── Data in this exercise ──

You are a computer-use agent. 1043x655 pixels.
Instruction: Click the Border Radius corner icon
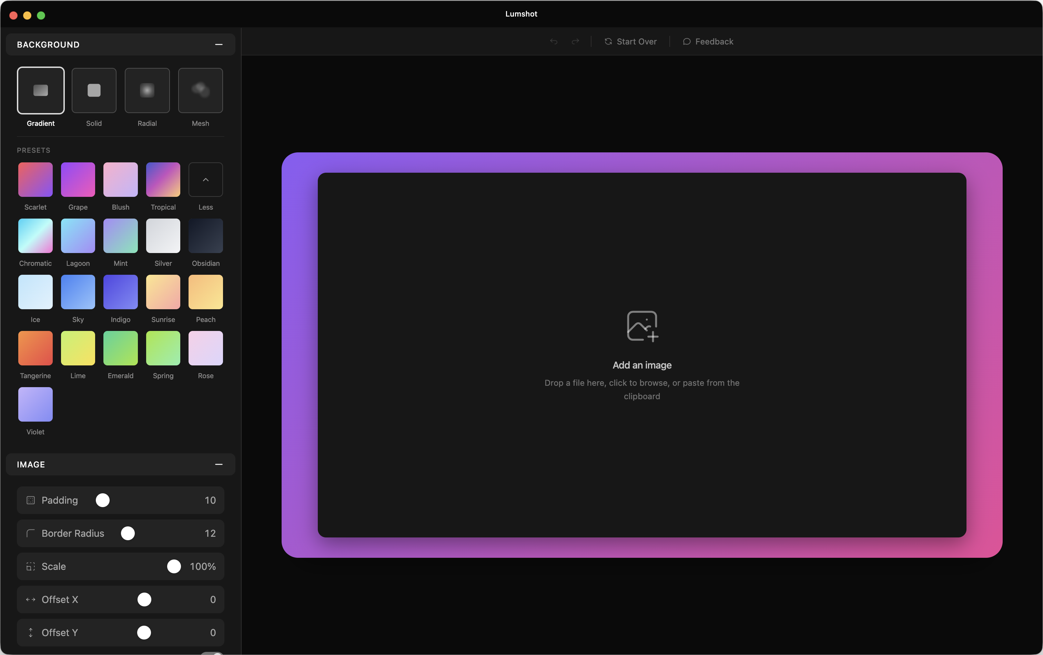(x=30, y=533)
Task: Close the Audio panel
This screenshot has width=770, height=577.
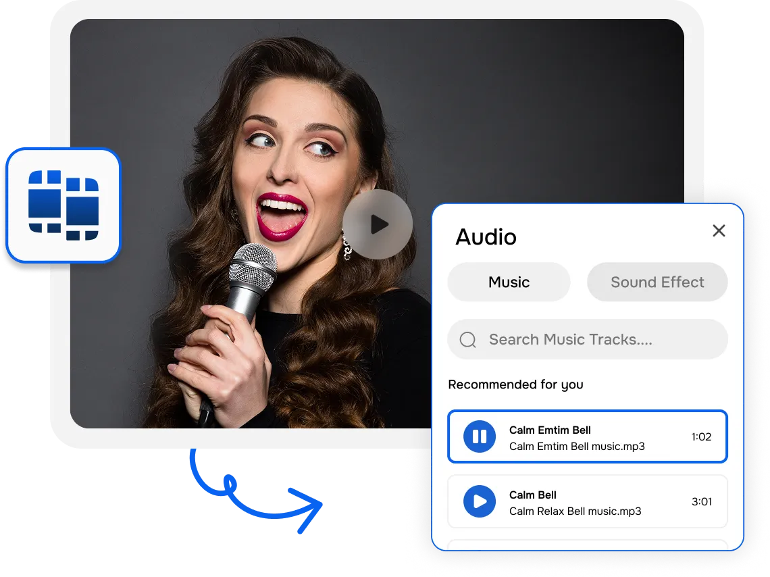Action: tap(718, 231)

───

* Goal
Count the lines in the rows above that contain the word "corner". Reply with the number only.

* Finished task
1